Max paused. Maybe it was a trick of the light, but something…

“Hold on…”

He leaned in, examining his “friend” more closely. The bug was paler in color and narrower than those he’d seen before. Then realization struck him and a new, more urgent dread elbowed its way into his gut.

This insect didn’t belong here—here not being inches from his nose, but here in the British Isles.

This was serious. Even if Nigel and his mates hovered on the platform above, there was no time to lose.

With one arm still wrapped around the pipe, Max guided the shield bug under his cupped hand. “Now, where to putcha‘?”

Max spied a half submerged soda can floating in the rank soup. “Bob’s yer uncle,” he said.  “That’ll work.”

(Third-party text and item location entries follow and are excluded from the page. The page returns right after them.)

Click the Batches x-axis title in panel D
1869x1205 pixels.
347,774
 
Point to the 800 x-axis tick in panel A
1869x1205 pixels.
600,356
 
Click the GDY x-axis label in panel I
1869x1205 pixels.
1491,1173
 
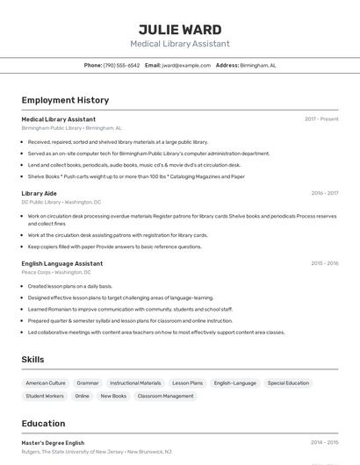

Hanging from the pipe by his legs, Max grabbed the can and gingerly ushered the shield bug inside. “Home, sweet home—for now.” After the last of the insect had disappeared, he bent back the can’s tab, sealing his worry in.

“Sorry ‘bout the accommodations, but you got to stay put until the professor has a gawk. He’s likely to be a mite more curious.”

Without warning, another whistle screamed down the tracks.

“Damn,” Max grumbled, shoving the soda can into his hoodie.

“Hang onto your knickers, Mr. Stink…”

“…Here we go again!”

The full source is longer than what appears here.